A Better Way Of Knowing That He Lives

It looks as if I will be typing blog posts for myself hopefully by the end of April. We hired a morning PCA, so I plan to start using my wheelchair more often. For now, however, John is graciously typing at my dictation, so I am unable to quote Scripture or provide links to Scripture.

“He lives! He lives, salvation to impart. You ask me how I know He lives: He lives within my heart.”

Some of you may sing this anthem during your Resurrection Sunday worship, and the music may help you feel the excitement of knowing that Jesus rose from the dead. And it’s good to excited about His resurrection. The fact that He rose from the dead gives us hope that He is the Way, the Truth, and the Life that He claimed to be. Believe me, nothing excites me more than to know that He is risen, just as He said.

But I’ve been thinking about the anthem, “He Lives.” If you read my blog regularly, you probably know that when I’ve been thinking about the lyrics to a song, it means I will critique it. And as I’ve thought about this particular song, I’ve found increasing reason to question its suitability as a Christian worship song.

The stanza I quoted at the beginning of this article bothers me the most when I think of this anthem because it bases belief in the resurrection on subjective experience. While other phrases in the song disturb me, this stanza sums up my problem with the writing. The song writer implies that emotions validate the truth that Christ lives.

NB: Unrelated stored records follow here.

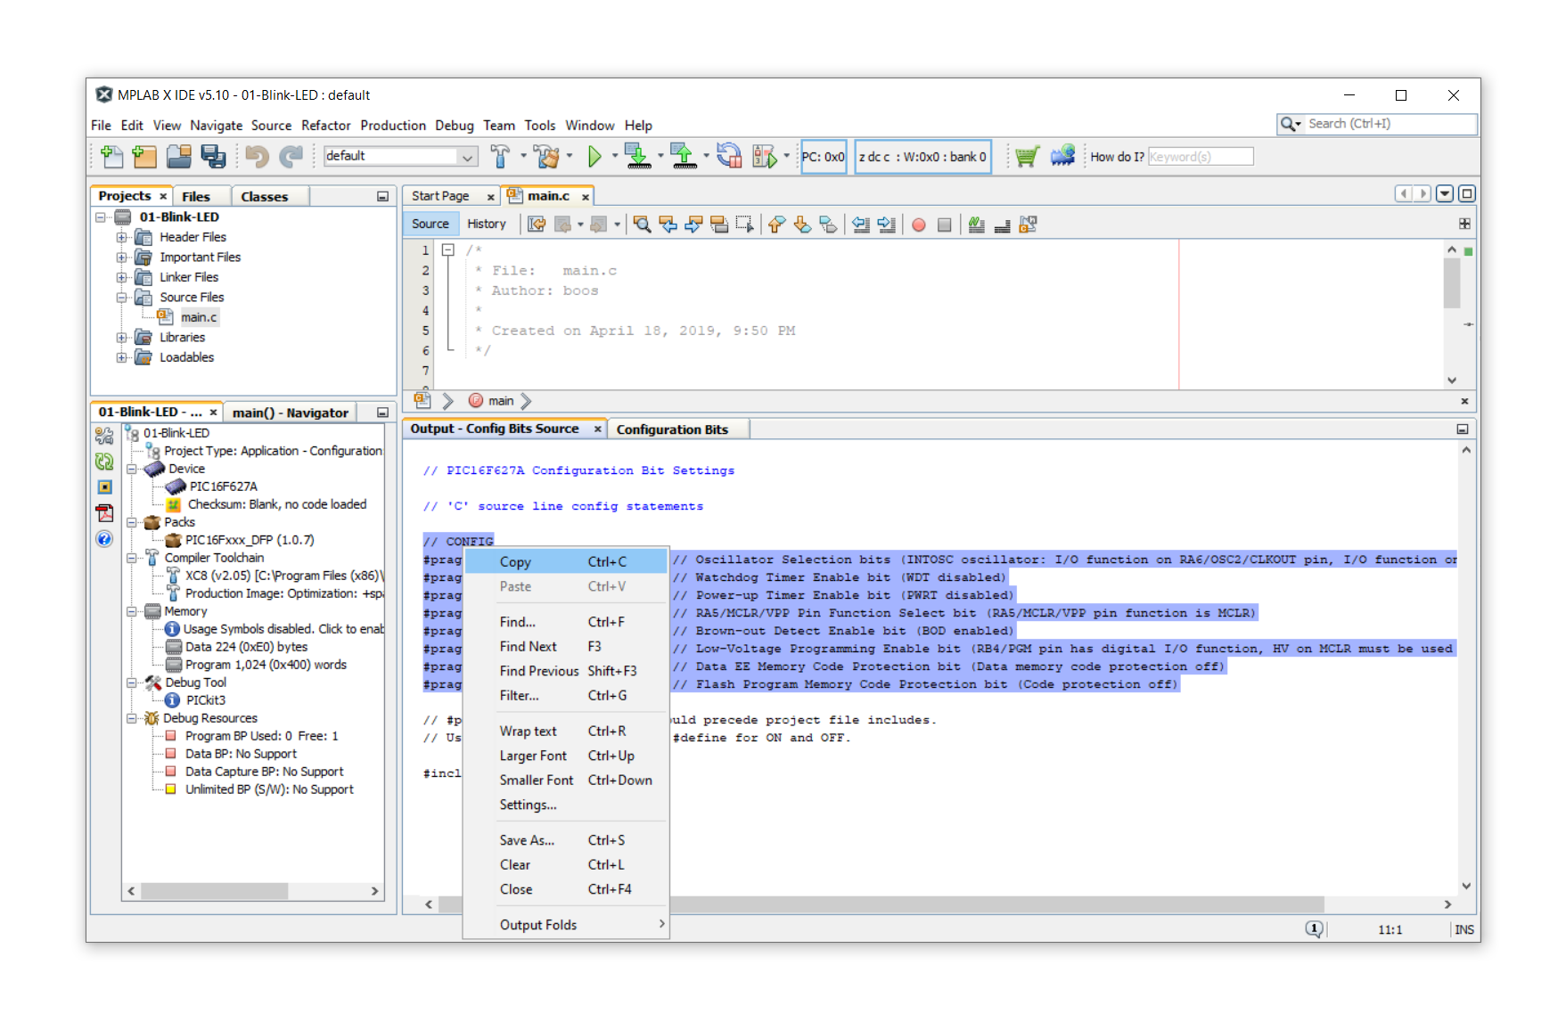Expand the Header Files folder
Viewport: 1566px width, 1022px height.
pyautogui.click(x=121, y=238)
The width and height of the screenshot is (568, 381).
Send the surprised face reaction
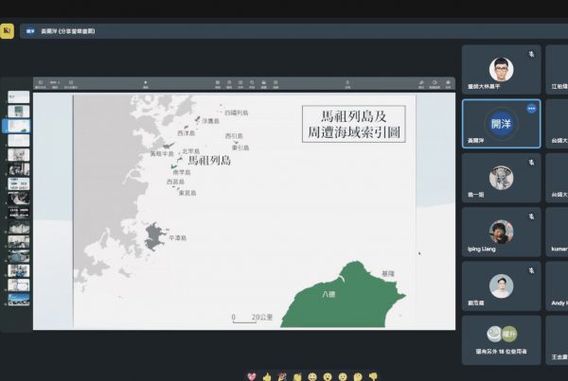[327, 375]
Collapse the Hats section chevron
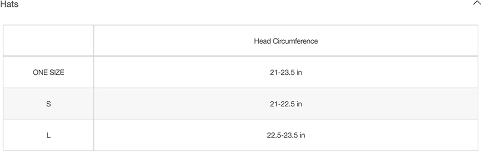The width and height of the screenshot is (482, 152). [x=477, y=3]
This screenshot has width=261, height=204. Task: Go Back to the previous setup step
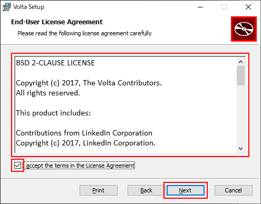tap(146, 190)
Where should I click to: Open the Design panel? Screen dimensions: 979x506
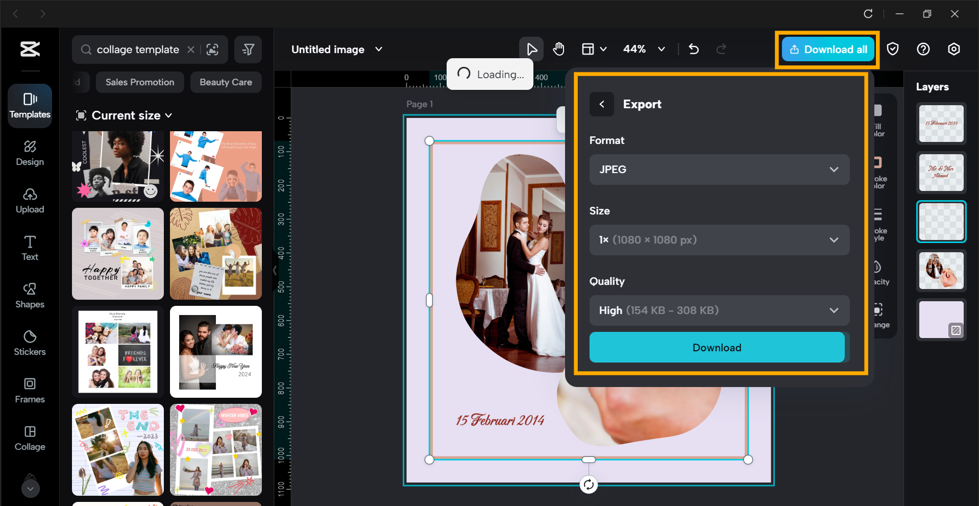pos(30,153)
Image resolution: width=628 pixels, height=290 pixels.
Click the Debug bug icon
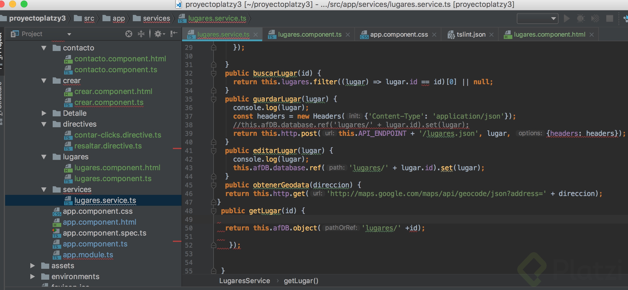(581, 19)
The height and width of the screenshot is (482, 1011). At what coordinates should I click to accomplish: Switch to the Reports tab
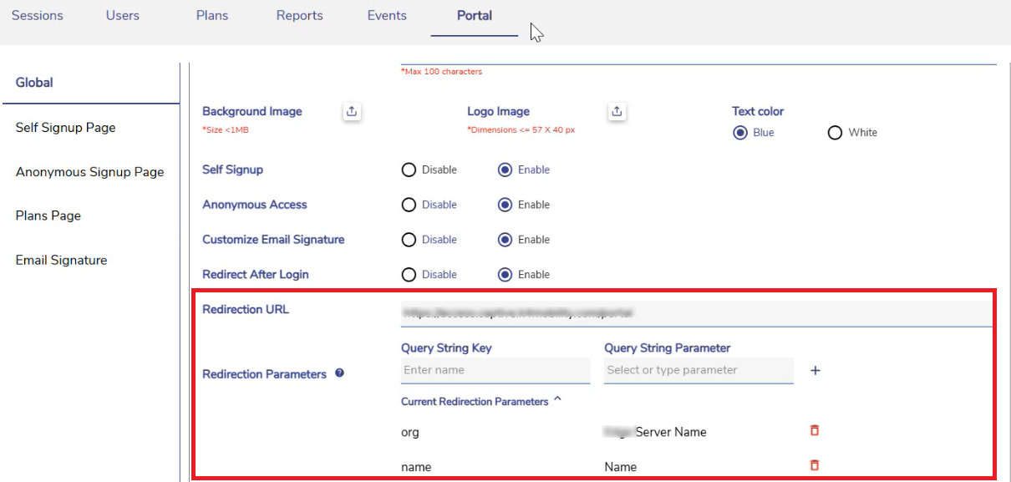click(299, 16)
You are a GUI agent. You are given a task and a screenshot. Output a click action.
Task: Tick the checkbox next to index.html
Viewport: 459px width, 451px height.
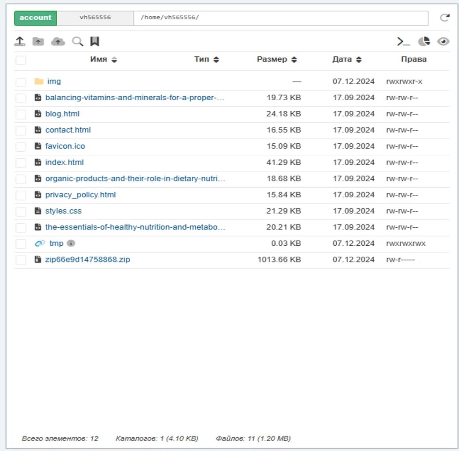tap(21, 163)
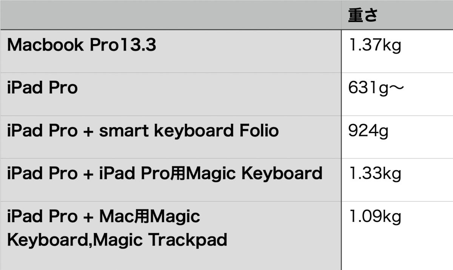This screenshot has height=270, width=453.
Task: Select the Macbook Pro13.3 cell
Action: point(171,51)
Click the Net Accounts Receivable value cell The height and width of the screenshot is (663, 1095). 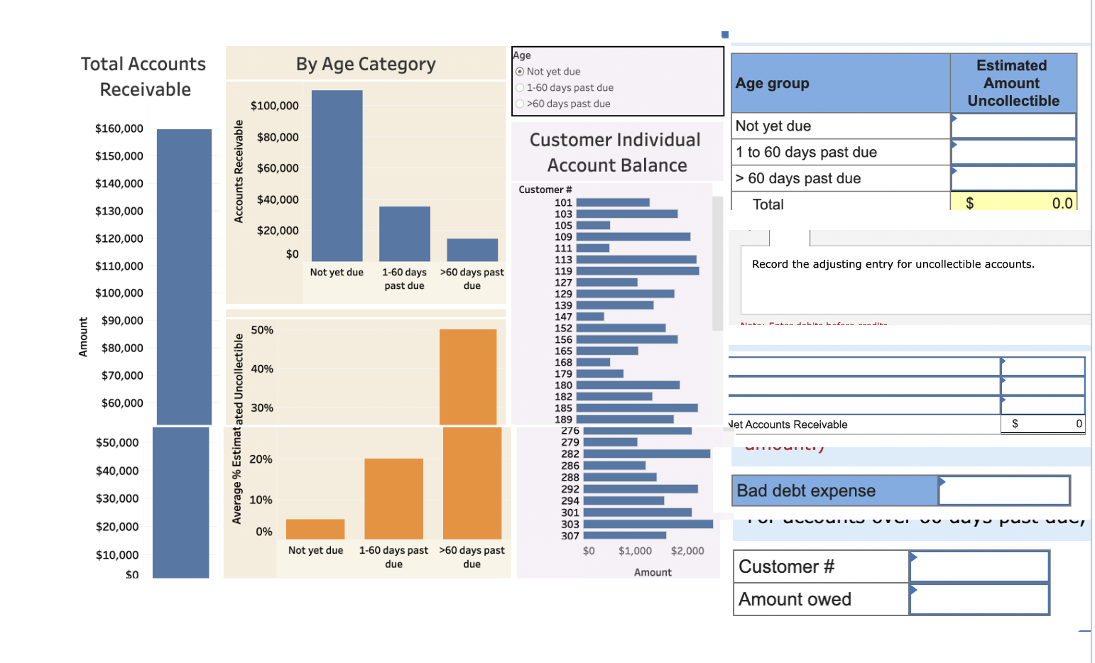tap(1042, 424)
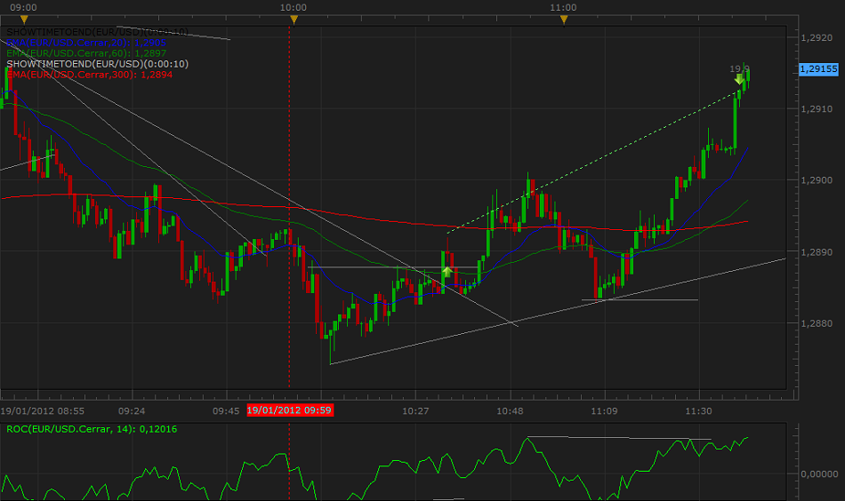Click the 19/01/2012 08:55 time axis label

(43, 410)
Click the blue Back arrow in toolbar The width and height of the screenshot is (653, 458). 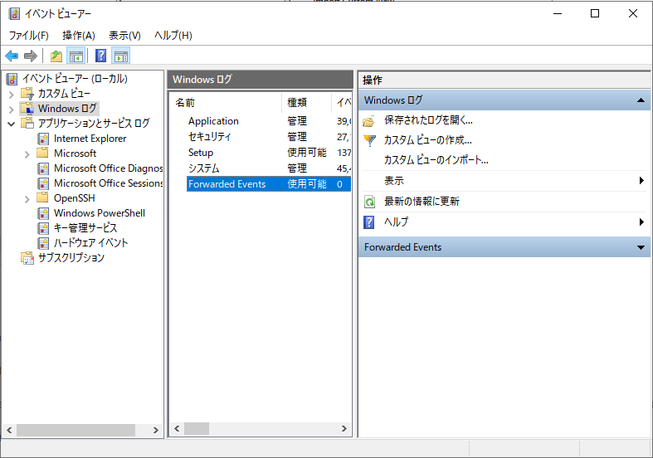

But emotions change more than the weather in New England, and feelings that Christ lives within my heart can change to feelings that religion is just a concoction of the imagination. If Christ really rose from the dead, we need objective evidence that He did so. That objective evidence carries us through times of feeling doubt. So let’s talk about the evidence of Christ’s resurrection.

We can first approach the resurrection through simple human reasoning. The gospel accounts demonstrate that the eleven disciples were cowards, going into hiding after the Lord’s arrest. Understandably, they feared that the Jewish counsel and/or the Roman soldiers would come after them because of their association with Jesus. In fact, when Mary came to them with news that she had seen the risen Lord, she found them huddled in the upper room, probably trembling with fear that they would be arrested and crucified.

Yet once they saw Jesus in His risen body, these very same cowards became bold. After Pentacost, they had no qualms about preaching openly, and even calling people to repentance. Furthermore, all but John died as martyrs for their faith in Christ — and John lived in exile well into his old age. Clearly, they were fully convinced that they had seen their Savior in His resurrected body, and they were willing to sacrifice their lives rather than deny His resurrection.

How many of you would die for something that you knew wasn’t true? I wouldn’t. And judging from the behavior of the disciples (especially Peter) I don’t believe they would either! The very fact that they actually gave their lives rather than denying that Jesus rose from the dead convinces me that the resurrection really happened.

The gospel accounts tell us that after the Lord’s crucifixion, the Jews feared that His disciples would steal the body and claim that Jesus had risen from the dead. Ironically, they took Jesus’ prediction of a resurrection more seriously than the disciples apparently did. Their fear that the disciples would spread the story of His resurrection caused them to ask Pilate to seal the tomb.

Not only did Pilate order the tomb to be sealed, but he deployed Roman guards to be stationed outside of it. If anyone attempted to steal the corpse, these guards would be executed for dereliction of duty. Therefore, they would not have allowed for anything less than the miracle of resurrection. The empty tomb could only be explained by the fact that God the Father raised Jesus from the dead.

In addition, Scripture gives us Paul’s testimony that the risen Christ appeared to the apostles, to more than 500 men at one time, and to Paul himself. At the time Paul wrote this testimony to the Corinthian church (see 1 Coorinthians 15), some of the 500 men were still alive and could validate the experience. Remember that a Jewish law required only the testimony of two or three men — 500 witnesses would more than establish the resurrection as verifiable event.

Modern scholars have scoffed at Paul’s assertion of 500 witnesses with the claim that they experienced a mass hallucination. Really? That explanation boggles the mind with its proposition that so many people could experience such a hallucination at one time. How would the apostles have pulled off such a feat? Did they have access to psychedelic drugs or psychological techniques? Who taught them the art of hypnosis?

Obviously, the 500 men saw the resurrected Lord. Obviously, the Roman guard had not allowed the disciples to steal the body. And obviously, the cowardly disciples would not die for a resurrection that they had made up. Christ Jesus lives today, and I know it because Scripture presents irrefutable evidence of His resurrection. And isn’t that a whole lot more convincing than saying He lives within my heart?